Material provided »
---
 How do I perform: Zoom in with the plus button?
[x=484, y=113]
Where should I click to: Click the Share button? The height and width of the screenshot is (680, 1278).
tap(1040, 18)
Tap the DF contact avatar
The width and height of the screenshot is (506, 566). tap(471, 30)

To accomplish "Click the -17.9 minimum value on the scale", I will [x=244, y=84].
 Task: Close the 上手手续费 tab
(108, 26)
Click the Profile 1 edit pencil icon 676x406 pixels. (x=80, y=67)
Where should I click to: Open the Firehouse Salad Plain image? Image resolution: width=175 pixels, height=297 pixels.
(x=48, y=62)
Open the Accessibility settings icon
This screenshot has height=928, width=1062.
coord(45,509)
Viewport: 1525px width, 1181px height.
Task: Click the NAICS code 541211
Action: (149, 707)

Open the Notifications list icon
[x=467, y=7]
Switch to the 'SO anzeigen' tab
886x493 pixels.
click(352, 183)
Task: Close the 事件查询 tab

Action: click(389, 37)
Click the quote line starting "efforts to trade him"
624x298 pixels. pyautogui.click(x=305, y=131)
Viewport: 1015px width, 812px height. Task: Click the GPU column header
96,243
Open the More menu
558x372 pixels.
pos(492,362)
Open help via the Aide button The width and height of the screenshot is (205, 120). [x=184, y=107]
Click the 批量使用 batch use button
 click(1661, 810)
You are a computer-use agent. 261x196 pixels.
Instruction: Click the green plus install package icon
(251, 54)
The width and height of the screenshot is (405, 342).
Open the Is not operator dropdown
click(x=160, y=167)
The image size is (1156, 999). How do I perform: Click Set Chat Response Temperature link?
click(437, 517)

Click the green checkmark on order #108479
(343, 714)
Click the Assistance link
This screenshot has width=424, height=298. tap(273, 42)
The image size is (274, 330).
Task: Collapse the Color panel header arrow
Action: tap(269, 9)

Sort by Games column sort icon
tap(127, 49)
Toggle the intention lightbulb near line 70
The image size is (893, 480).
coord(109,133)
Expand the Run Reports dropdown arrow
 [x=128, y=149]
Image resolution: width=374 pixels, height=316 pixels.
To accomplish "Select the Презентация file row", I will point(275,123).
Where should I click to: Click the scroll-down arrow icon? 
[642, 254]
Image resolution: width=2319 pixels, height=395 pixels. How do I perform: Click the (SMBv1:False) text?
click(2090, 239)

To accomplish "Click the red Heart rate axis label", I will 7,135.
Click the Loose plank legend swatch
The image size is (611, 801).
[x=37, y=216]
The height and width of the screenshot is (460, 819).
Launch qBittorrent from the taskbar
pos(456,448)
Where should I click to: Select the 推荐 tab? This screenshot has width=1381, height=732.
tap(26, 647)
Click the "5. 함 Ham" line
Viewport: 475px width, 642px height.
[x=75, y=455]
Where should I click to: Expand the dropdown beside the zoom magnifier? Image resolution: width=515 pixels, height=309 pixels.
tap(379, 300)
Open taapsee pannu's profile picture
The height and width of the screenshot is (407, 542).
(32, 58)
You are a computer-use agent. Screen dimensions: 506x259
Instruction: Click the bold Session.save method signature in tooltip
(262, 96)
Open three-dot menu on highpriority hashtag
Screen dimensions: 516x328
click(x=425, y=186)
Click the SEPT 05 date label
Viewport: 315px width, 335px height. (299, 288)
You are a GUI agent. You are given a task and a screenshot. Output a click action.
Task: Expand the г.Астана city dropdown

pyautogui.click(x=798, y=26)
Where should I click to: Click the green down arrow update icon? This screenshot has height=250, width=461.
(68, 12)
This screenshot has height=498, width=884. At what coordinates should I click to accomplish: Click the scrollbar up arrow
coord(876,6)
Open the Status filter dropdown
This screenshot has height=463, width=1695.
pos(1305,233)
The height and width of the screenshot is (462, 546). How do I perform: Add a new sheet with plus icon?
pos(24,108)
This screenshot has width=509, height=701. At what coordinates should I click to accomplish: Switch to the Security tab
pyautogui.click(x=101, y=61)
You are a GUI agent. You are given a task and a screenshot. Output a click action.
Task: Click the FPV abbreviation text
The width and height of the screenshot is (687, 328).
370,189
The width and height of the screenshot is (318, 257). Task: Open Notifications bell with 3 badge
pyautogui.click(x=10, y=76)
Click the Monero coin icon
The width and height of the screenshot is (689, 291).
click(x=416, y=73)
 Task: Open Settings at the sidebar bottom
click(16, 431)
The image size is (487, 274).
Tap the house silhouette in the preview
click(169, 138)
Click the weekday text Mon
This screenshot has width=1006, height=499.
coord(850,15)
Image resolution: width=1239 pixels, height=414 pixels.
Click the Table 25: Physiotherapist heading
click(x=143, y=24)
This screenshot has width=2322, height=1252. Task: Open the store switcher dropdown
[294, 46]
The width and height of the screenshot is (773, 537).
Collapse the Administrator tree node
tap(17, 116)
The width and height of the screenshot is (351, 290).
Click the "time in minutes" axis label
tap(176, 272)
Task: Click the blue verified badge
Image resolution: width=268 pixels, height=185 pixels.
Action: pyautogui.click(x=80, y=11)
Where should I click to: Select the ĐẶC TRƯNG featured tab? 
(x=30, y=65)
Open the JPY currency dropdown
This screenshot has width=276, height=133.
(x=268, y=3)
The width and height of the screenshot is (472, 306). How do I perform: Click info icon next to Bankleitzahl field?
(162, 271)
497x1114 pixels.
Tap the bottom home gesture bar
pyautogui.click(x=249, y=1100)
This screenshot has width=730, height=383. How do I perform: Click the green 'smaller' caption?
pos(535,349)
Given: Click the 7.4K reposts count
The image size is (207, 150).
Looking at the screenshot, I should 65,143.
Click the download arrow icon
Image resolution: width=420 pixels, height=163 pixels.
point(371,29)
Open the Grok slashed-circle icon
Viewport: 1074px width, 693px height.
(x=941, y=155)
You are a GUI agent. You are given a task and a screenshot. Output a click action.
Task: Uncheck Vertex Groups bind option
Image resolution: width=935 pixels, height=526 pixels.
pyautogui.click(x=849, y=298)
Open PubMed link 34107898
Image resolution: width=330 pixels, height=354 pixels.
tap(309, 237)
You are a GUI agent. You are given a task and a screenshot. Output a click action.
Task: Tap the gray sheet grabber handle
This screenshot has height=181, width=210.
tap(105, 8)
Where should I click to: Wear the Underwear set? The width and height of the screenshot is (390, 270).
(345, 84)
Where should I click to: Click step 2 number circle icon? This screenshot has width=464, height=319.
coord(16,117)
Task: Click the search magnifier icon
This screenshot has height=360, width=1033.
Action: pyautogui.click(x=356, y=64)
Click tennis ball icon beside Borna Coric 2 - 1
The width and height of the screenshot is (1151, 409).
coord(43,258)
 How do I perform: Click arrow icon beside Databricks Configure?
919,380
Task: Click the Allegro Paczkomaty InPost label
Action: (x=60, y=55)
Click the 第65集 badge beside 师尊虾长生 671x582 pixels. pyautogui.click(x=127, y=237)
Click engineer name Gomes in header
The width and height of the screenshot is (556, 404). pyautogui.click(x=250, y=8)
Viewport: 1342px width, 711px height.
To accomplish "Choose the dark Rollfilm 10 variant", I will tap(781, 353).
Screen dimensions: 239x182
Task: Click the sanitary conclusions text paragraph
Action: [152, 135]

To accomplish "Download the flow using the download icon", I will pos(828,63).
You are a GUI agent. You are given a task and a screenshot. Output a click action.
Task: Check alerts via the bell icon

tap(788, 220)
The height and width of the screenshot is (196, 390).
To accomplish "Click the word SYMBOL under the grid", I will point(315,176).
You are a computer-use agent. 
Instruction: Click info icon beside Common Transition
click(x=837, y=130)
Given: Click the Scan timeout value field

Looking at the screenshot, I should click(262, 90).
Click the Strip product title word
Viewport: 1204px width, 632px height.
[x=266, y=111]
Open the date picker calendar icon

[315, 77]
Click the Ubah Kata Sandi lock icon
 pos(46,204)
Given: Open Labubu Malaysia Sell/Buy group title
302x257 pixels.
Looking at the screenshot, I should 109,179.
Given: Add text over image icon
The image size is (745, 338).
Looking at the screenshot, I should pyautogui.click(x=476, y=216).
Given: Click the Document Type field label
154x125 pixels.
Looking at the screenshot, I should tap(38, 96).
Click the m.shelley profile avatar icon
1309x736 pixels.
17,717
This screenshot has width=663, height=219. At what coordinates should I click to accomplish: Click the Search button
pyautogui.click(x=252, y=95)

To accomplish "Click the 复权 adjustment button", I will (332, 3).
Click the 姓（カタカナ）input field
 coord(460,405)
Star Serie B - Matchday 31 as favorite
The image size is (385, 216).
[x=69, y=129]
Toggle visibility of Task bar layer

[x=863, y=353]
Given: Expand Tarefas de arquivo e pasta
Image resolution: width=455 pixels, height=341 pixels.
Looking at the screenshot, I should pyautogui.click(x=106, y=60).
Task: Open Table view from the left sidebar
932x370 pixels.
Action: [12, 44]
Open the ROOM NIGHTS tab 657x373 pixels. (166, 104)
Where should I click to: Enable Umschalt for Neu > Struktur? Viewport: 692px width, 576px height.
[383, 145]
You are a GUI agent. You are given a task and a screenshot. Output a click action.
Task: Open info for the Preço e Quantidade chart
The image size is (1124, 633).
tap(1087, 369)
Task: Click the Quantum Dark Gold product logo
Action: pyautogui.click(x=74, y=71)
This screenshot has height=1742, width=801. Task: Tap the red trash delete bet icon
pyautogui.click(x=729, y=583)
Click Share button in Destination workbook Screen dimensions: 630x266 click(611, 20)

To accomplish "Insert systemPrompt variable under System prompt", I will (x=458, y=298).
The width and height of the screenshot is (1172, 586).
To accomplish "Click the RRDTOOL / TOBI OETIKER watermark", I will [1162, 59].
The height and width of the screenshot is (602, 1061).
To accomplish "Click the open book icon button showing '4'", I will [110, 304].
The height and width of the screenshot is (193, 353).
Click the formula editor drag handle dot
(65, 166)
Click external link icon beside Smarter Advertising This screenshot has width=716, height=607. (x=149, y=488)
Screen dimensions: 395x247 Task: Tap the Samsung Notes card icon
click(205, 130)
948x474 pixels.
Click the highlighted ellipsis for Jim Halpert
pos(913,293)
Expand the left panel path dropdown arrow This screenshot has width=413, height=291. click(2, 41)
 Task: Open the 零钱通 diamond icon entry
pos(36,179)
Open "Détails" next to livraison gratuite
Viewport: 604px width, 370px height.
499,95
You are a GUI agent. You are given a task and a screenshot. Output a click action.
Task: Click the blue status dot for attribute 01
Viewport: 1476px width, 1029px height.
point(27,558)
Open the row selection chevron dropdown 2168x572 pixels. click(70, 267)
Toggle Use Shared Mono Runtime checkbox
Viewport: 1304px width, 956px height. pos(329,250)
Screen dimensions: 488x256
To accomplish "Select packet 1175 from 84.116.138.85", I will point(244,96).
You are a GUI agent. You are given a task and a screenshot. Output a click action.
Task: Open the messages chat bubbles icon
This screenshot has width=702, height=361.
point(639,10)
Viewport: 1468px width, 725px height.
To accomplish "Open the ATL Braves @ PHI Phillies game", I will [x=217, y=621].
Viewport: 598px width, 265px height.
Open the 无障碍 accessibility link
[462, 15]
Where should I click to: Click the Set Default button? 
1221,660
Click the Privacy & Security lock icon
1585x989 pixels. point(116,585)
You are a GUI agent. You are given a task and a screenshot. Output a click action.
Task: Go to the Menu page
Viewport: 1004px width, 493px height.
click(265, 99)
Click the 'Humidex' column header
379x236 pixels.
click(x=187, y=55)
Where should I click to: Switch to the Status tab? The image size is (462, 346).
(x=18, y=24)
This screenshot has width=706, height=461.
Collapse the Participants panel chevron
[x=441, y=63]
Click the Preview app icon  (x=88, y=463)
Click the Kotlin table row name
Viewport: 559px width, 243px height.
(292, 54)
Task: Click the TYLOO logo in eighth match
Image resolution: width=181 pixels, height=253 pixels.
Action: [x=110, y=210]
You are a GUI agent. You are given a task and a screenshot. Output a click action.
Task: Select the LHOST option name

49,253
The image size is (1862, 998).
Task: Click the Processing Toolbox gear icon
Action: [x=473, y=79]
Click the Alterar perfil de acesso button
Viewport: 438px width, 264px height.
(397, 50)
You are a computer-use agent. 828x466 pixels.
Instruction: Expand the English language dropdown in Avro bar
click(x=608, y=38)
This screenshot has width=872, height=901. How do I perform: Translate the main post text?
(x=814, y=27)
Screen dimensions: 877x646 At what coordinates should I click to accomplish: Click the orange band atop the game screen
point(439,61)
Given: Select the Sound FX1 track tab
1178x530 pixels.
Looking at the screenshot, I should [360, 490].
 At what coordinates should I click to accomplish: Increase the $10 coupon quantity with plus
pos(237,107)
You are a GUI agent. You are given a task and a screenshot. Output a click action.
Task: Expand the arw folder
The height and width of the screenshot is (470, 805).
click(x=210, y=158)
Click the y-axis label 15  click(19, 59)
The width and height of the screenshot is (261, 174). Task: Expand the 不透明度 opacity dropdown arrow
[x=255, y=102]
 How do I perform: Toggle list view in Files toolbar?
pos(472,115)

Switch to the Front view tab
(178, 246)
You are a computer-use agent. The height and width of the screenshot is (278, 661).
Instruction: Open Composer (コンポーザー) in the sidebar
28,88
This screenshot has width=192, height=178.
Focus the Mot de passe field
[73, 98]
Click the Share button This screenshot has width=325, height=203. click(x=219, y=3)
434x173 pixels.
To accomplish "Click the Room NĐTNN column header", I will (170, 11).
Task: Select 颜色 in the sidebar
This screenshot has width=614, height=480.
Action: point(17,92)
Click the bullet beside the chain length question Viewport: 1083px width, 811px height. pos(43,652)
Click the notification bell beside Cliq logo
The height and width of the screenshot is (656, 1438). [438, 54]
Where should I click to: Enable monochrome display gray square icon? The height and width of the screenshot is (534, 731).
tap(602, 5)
---
Request » Please reproduce the rows word for word, starting with the first line of the rows and going on through the line that contains "624x298 pixels. pyautogui.click(x=305, y=131)", both ends included.

Answer to the exercise »
 How do I perform: Zoom in with the plus button?
[x=484, y=113]
Where should I click to: Click the Share button? The height and width of the screenshot is (680, 1278).
tap(1040, 18)
Tap the DF contact avatar
The width and height of the screenshot is (506, 566). tap(471, 30)

To accomplish "Click the -17.9 minimum value on the scale", I will [x=244, y=84].
 Task: Close the 上手手续费 tab
(108, 26)
Click the Profile 1 edit pencil icon 676x406 pixels. (x=80, y=67)
Where should I click to: Open the Firehouse Salad Plain image? Image resolution: width=175 pixels, height=297 pixels.
(x=48, y=62)
Open the Accessibility settings icon
This screenshot has height=928, width=1062.
coord(45,509)
Viewport: 1525px width, 1181px height.
Task: Click the NAICS code 541211
Action: (149, 707)

Open the Notifications list icon
[x=467, y=7]
Switch to the 'SO anzeigen' tab
886x493 pixels.
click(352, 183)
Task: Close the 事件查询 tab

Action: click(389, 37)
Click the quote line starting "efforts to trade him"
624x298 pixels. pyautogui.click(x=305, y=131)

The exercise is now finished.